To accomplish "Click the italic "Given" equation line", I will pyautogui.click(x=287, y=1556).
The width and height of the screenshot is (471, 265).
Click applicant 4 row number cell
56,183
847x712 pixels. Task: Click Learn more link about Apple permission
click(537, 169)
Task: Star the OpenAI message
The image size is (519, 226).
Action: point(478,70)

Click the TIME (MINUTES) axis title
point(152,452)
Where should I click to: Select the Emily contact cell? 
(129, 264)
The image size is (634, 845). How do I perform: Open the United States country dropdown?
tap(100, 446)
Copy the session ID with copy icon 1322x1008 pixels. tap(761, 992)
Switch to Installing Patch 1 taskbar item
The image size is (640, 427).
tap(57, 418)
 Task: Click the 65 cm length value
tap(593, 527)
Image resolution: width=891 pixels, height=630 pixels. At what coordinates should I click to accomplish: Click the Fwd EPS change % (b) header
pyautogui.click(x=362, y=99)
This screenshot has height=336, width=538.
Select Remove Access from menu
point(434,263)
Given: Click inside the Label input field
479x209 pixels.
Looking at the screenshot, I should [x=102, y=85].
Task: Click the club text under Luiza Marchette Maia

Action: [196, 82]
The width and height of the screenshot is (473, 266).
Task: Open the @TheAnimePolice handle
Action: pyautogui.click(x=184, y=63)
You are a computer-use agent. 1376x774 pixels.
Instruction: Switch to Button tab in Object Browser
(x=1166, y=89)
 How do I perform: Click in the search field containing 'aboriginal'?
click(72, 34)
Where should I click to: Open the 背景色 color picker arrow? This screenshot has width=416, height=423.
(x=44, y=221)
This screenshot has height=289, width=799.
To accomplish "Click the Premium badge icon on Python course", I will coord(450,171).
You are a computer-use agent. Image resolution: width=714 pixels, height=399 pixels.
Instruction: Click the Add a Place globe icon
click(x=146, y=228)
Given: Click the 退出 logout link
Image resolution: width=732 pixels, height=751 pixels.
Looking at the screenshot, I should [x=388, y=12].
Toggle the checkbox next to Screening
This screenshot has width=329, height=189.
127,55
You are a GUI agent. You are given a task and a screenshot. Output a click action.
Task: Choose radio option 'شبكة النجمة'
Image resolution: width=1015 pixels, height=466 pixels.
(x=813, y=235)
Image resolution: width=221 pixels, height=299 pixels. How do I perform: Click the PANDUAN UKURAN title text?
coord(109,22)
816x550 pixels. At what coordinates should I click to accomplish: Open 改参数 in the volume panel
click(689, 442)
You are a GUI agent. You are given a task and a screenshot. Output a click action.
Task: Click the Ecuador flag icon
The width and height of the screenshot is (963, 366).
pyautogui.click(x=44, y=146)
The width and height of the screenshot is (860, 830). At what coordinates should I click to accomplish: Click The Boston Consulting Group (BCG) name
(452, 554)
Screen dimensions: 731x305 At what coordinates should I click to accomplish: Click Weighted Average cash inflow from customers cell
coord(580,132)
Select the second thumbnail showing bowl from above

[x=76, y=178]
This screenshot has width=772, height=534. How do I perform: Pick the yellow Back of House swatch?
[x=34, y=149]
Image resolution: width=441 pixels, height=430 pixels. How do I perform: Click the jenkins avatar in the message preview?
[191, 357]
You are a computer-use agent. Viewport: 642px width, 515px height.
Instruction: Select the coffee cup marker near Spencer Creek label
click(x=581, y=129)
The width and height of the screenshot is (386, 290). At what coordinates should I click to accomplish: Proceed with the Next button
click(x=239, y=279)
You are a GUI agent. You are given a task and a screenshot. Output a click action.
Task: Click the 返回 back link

——

• Work instruction
Retype the data. Keep every word as it stands.

• Result
To accomplish "Click the italic "Given" equation line", I will pyautogui.click(x=287, y=1556).
The width and height of the screenshot is (471, 265).
Click applicant 4 row number cell
56,183
847x712 pixels. Task: Click Learn more link about Apple permission
click(537, 169)
Task: Star the OpenAI message
The image size is (519, 226).
Action: point(478,70)

Click the TIME (MINUTES) axis title
point(152,452)
Where should I click to: Select the Emily contact cell? 
(129, 264)
The image size is (634, 845). How do I perform: Open the United States country dropdown?
tap(100, 446)
Copy the session ID with copy icon 1322x1008 pixels. tap(761, 992)
Switch to Installing Patch 1 taskbar item
The image size is (640, 427).
tap(57, 418)
 Task: Click the 65 cm length value
tap(593, 527)
Image resolution: width=891 pixels, height=630 pixels. At what coordinates should I click to accomplish: Click the Fwd EPS change % (b) header
pyautogui.click(x=362, y=99)
This screenshot has height=336, width=538.
Select Remove Access from menu
point(434,263)
Given: Click inside the Label input field
479x209 pixels.
Looking at the screenshot, I should [x=102, y=85].
Task: Click the club text under Luiza Marchette Maia

Action: [196, 82]
The width and height of the screenshot is (473, 266).
Task: Open the @TheAnimePolice handle
Action: pyautogui.click(x=184, y=63)
You are a computer-use agent. 1376x774 pixels.
Instruction: Switch to Button tab in Object Browser
(x=1166, y=89)
 How do I perform: Click in the search field containing 'aboriginal'?
click(72, 34)
Where should I click to: Open the 背景色 color picker arrow? This screenshot has width=416, height=423.
(x=44, y=221)
This screenshot has height=289, width=799.
To accomplish "Click the Premium badge icon on Python course", I will coord(450,171).
You are a computer-use agent. Image resolution: width=714 pixels, height=399 pixels.
Instruction: Click the Add a Place globe icon
click(x=146, y=228)
Given: Click the 退出 logout link
Image resolution: width=732 pixels, height=751 pixels.
Looking at the screenshot, I should [x=388, y=12].
Toggle the checkbox next to Screening
This screenshot has width=329, height=189.
127,55
You are a GUI agent. You are given a task and a screenshot. Output a click action.
Task: Choose radio option 'شبكة النجمة'
Image resolution: width=1015 pixels, height=466 pixels.
(x=813, y=235)
Image resolution: width=221 pixels, height=299 pixels. How do I perform: Click the PANDUAN UKURAN title text?
coord(109,22)
816x550 pixels. At what coordinates should I click to accomplish: Open 改参数 in the volume panel
click(689, 442)
You are a GUI agent. You are given a task and a screenshot. Output a click action.
Task: Click the Ecuador flag icon
The width and height of the screenshot is (963, 366).
pyautogui.click(x=44, y=146)
The width and height of the screenshot is (860, 830). At what coordinates should I click to accomplish: Click The Boston Consulting Group (BCG) name
(452, 554)
Screen dimensions: 731x305 At what coordinates should I click to accomplish: Click Weighted Average cash inflow from customers cell
coord(580,132)
Select the second thumbnail showing bowl from above

[x=76, y=178]
This screenshot has width=772, height=534. How do I perform: Pick the yellow Back of House swatch?
[x=34, y=149]
Image resolution: width=441 pixels, height=430 pixels. How do I perform: Click the jenkins avatar in the message preview?
[191, 357]
You are a computer-use agent. Viewport: 642px width, 515px height.
Instruction: Select the coffee cup marker near Spencer Creek label
click(x=581, y=129)
The width and height of the screenshot is (386, 290). At what coordinates should I click to accomplish: Proceed with the Next button
click(x=239, y=279)
You are a GUI agent. You are given a task and a screenshot. Output a click action.
Task: Click the 返回 back link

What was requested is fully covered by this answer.